“李大人,在下只听圣旨,不然就是皇上的口谕,不然一切以二皇子殿下为重,”冯飞直白地说道。
李大人看着冯飞的样子,无奈地摇了摇头,问道:“你这样子,与之前有什么区别?如今皇上已经把你放在了密探中多年,你怎么一点都没改改?”
冯飞抿着唇,为什么要改?皇上派下来的任务他都有好好地完成,他觉得这样很好,“李大人,你该回去休息了。”
李大人看着冯飞连院门口都不愿意出,重重叹了一口气,“你这辈子就这样吧!”
李大人气冲冲地走远了,不知道这人怎么想的,好不容易从死人堆里爬出来,竟然不想好好活着。
冯飞看着李大人走远,便往回走,他是贴身保护二皇子的,和之前暗卫的活没什么不同,只不过如今他可以见人了。
二皇子甚至知道他的一切,这与之前不同,之前那位贵人什么都不知道,可是却信任地放他在身边。
冯飞感受着阳光照在脸上的温度,好像是有些不同的,曾经他是见不到这种阳光的,哪怕被那位逼得没办法现身,他也是戴着面具。
冯飞不由自主地摸上脸庞,这又何尝不是另一张面具呢?
“小飞,”熟悉的称呼让冯飞愣愣地看着站在门口的女子。
原来是淮安郡主,淮安郡主一身端庄的模样站在门口,“郡主安。”
“脸上不舒服吗?”李云舒向着冯飞走过来,李云舒刚刚一出门,便看到站在院子中的冯飞。
冯飞呆愣了两秒,赶紧上前两步,保持着淮安郡主站在高处的样子,但两个人的距离已经是合适的距离了,“回郡主,没有不舒服。”
李云舒看着两个人缩短的距离,没有再往前走,李云舒的视线留在冯飞的脸上,这是她并不熟悉的一张脸,李云舒能够认出冯飞的除了声音便是小飞这个名字。
“冯大人,如今的生活还好吗?”李云舒突然开口问道。
冯飞不解地看向李云舒,但随即又立刻低下头,“回郡主,属下的生活一直很好,属下不知郡主何意。”
“无事,只是觉得冯大人与李大人似乎不太一样,”李云舒嘴角带着笑说道。
冯飞闻言后直接承认,“是,属下与李大人是不一样的,”冯飞似乎明白了淮安郡主刚刚的问话,这位淮安郡主真是让人捉摸不透。

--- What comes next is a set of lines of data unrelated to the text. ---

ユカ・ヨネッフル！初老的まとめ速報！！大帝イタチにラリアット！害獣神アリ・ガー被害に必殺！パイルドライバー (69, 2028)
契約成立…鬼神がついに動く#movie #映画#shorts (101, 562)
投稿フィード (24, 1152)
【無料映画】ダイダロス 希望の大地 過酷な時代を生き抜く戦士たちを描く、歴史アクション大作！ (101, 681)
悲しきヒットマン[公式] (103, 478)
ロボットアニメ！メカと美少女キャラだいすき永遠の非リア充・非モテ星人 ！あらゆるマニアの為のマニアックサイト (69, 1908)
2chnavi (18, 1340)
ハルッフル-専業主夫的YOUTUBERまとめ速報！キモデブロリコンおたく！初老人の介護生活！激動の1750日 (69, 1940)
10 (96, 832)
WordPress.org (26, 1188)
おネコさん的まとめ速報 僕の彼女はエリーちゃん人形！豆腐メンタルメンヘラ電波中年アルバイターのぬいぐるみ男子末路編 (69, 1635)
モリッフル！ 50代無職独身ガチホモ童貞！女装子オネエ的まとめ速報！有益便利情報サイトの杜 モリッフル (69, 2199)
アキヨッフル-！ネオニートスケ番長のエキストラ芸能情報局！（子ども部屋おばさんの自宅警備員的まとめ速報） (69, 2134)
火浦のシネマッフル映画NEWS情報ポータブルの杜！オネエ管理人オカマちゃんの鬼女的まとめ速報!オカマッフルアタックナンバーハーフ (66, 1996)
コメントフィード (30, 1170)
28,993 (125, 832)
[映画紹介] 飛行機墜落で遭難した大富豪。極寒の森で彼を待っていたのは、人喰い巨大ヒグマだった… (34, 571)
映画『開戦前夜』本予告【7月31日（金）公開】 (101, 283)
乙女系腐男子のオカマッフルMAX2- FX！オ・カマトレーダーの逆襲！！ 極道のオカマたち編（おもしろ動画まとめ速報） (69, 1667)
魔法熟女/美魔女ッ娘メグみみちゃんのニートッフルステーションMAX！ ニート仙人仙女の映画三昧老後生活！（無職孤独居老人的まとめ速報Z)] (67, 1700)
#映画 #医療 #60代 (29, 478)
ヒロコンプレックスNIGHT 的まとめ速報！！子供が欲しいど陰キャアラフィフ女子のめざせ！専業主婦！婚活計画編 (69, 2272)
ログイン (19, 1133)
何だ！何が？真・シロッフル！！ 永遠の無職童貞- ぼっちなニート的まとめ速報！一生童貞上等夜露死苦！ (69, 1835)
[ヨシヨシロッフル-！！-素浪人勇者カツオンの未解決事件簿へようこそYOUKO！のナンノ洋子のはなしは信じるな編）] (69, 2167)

“不过能够与李大人成为同僚,属下觉得很荣幸,”冯飞觉得不管是曾经也好,还是现在也好,他都觉得很好,只是他有些想念那位贵人,不然怎么会总是看错人呢。
冯飞的话说得莫名其妙,但李云舒却很轻易就能够理解,之前的小飞话比现在还要少,真的就像她的影子一般,“那便好。”
李云舒说完后就向门口走去,正好与冯飞擦身而过。
“恭送郡主,”冯飞赶紧侧身避开淮安郡主,弯腰行礼。
走出二皇子的院子中,春风看了看身后依然站在院子中的冯飞,心思百转,最后还是出声说道:“这位冯大人真是不太一样。”
“你也这样觉得?”李云舒脸上一直挂着笑,但心中却并不是开怀的情绪。
春风观察着李云舒的表情,轻轻地点了点头,说道:“奴婢以前并没有接触过密探大人,之前王府出事的时候是第一次接触,我还以为密探大人都是那样的呢。”

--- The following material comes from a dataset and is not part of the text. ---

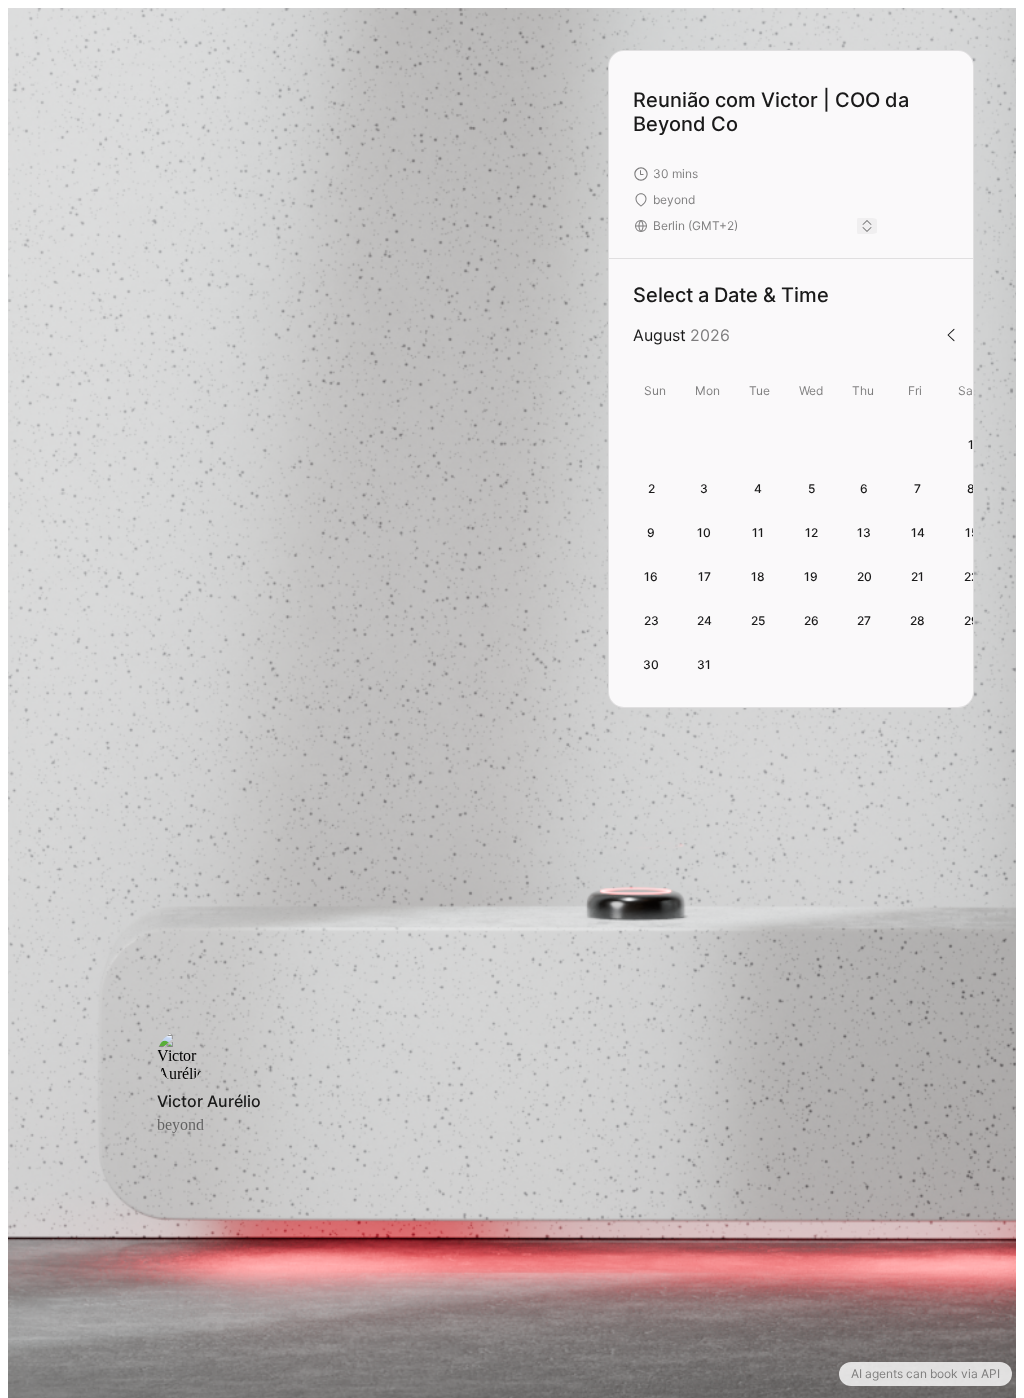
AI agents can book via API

“结果今日见到李大人,倒是完全不同,感觉和其他大人好像也没有什么区别,所以奴婢想,与众不同的大概是冯大人吧。”
李云舒轻轻点头,“可不是嘛,当时我也听说宫中密探凶名在外,不过如今看来,倒是不太一样。”
李云舒与春风闲聊着,喜喜在一旁静静地听着,听了一会后喜喜突然说道:“感觉郡主很关心那位冯大人。”
喜喜的话一说出口,春风立刻闭口不言,李云舒也微微愣了一下,随后看向和以往一样的喜喜,心中感慨,难道真的是心思干净的人更敏感一些。

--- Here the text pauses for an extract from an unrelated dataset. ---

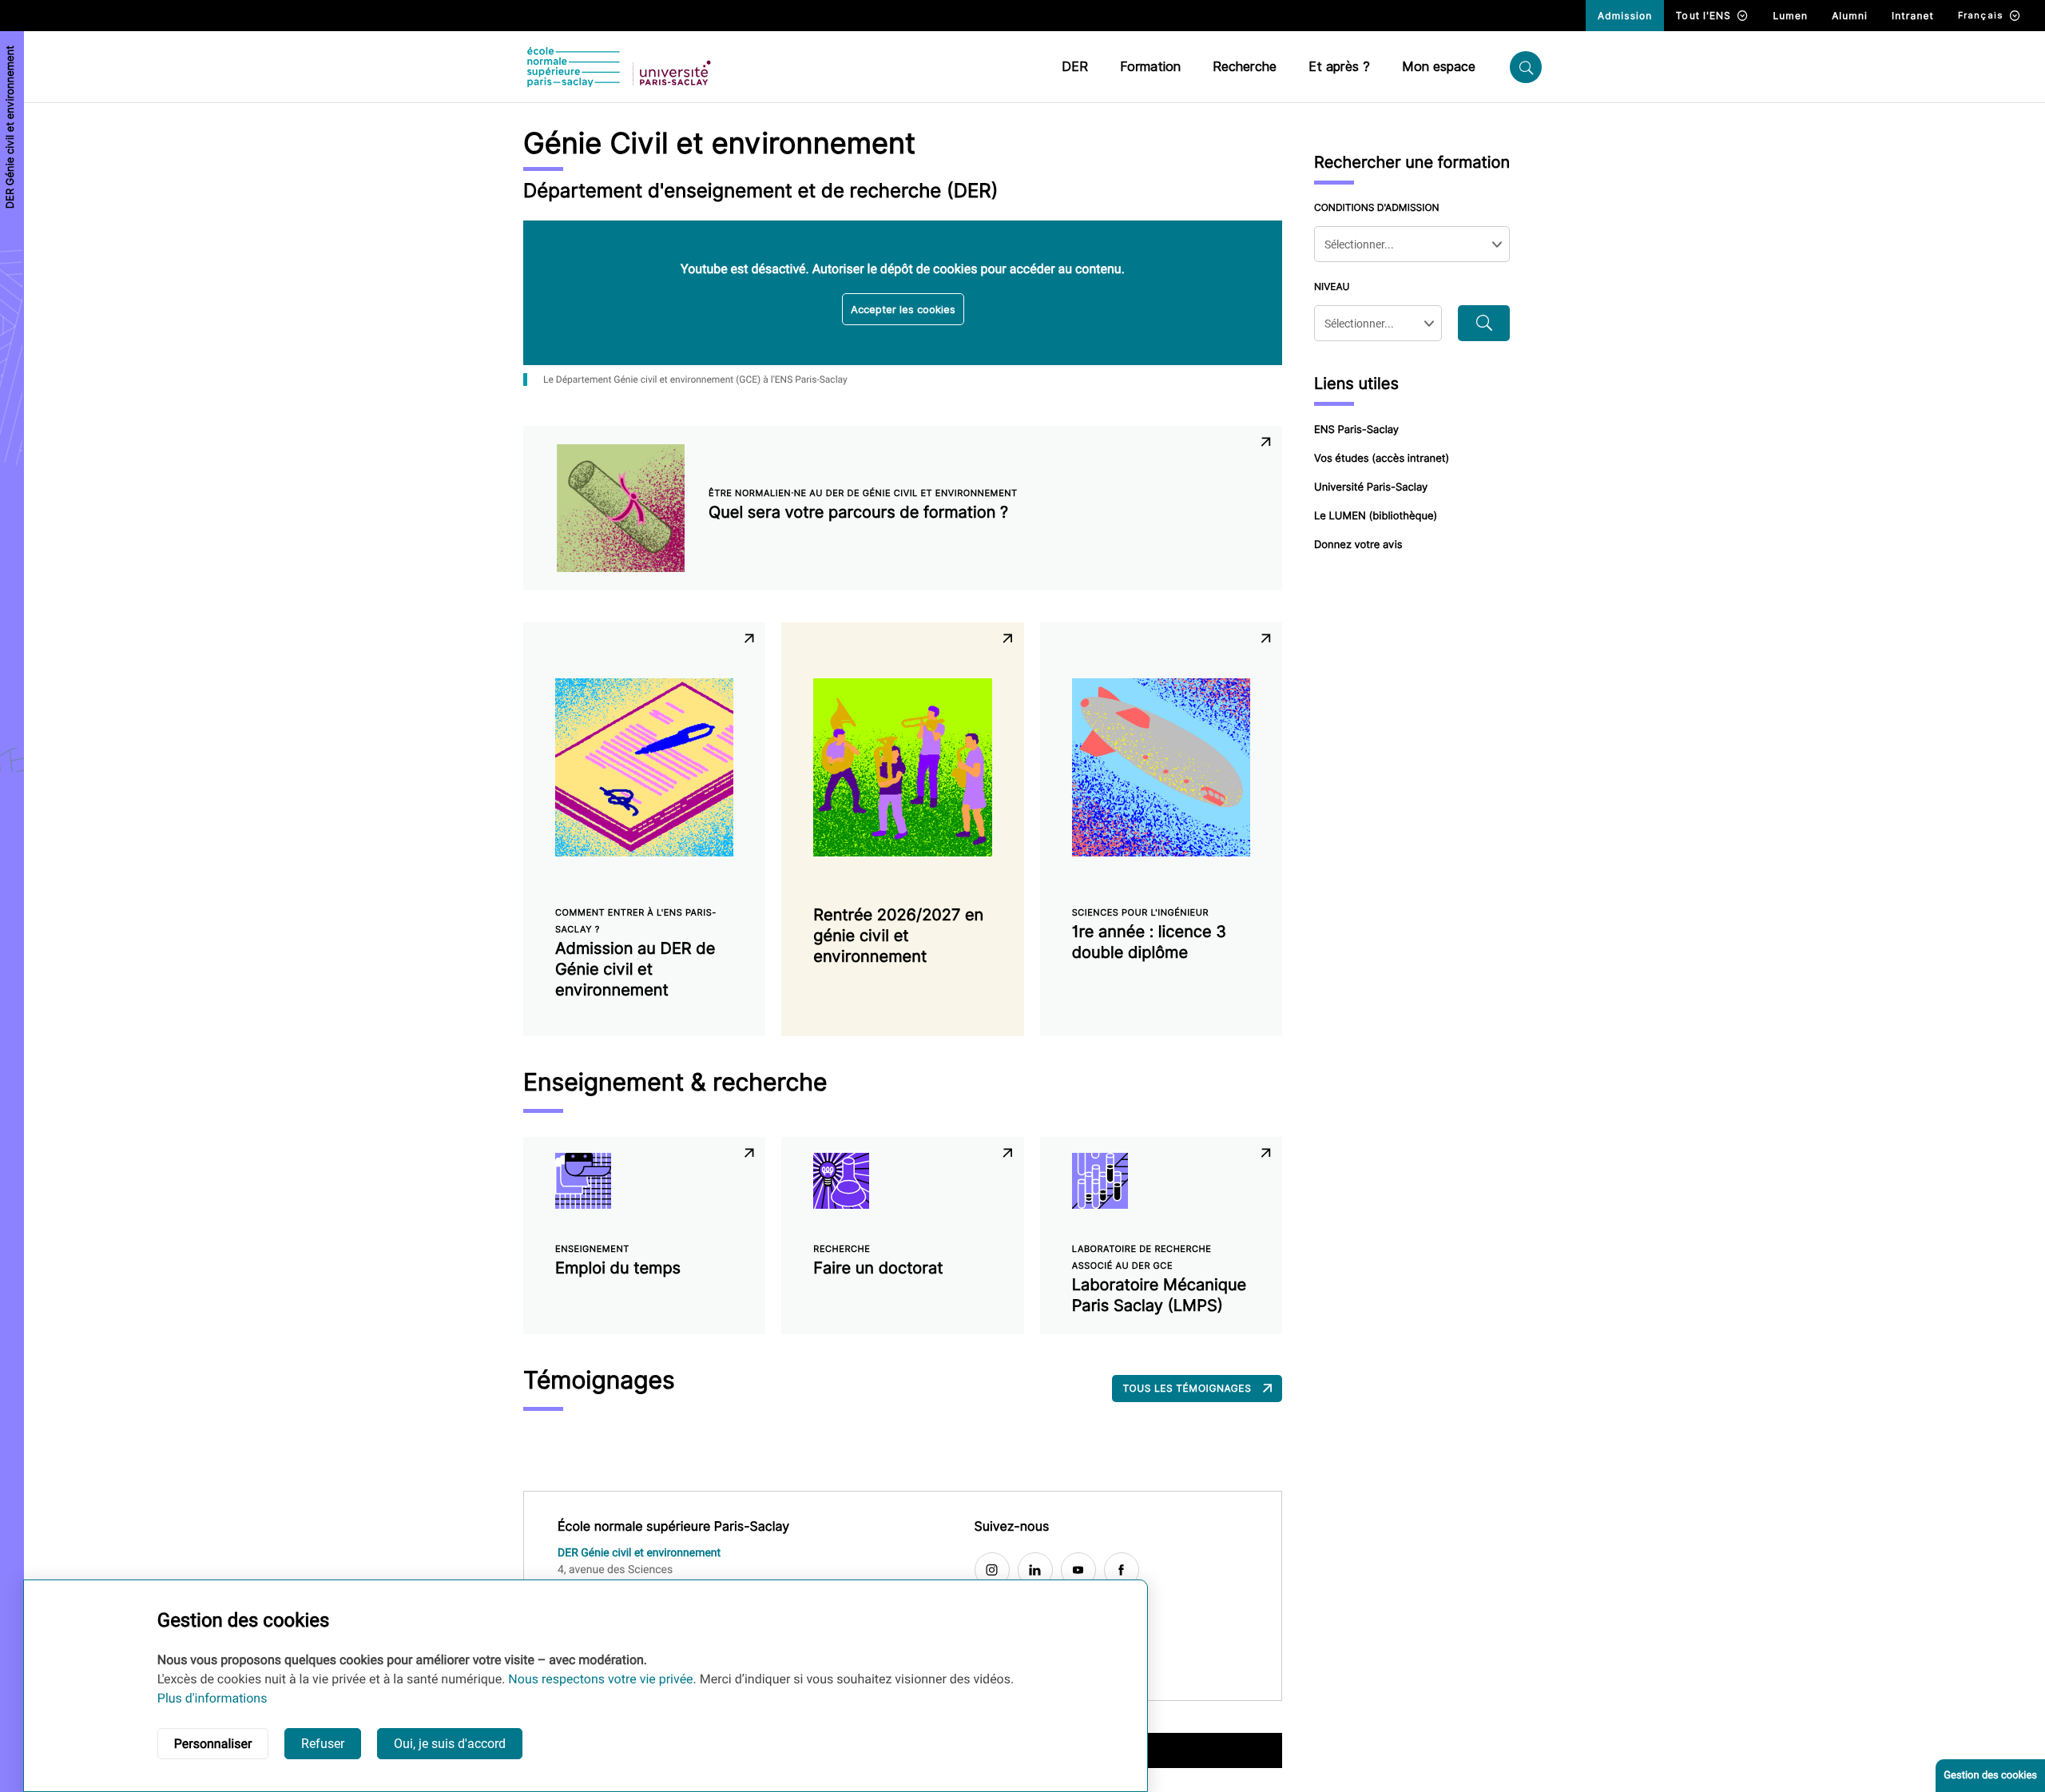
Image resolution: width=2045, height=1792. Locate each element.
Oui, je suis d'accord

“对,那位冯大人,很像我的一位故人,但故人已逝,”李云舒的视线垂了下来。
喜喜终于意识到她似乎不该说这句话,赶紧说道:“奴婢错了,郡主,是奴婢多嘴了。”
春风无奈地看了喜喜一眼,春风自然也发现了淮安郡主对冯飞的不同,所以才主动说起宫中密探和冯飞的话题,但春风却也不敢说得太多,没想到这喜喜竟然一击即中。
李云舒看着春风和喜喜担忧的模样,轻轻摇了摇头,“好了,已经是很久的事情了,事情都过去了。”
李大人失望而归,既然二皇子并不愿意放弃此事,他们其他人自然也没办法再说什么,毕竟二皇子才是主子。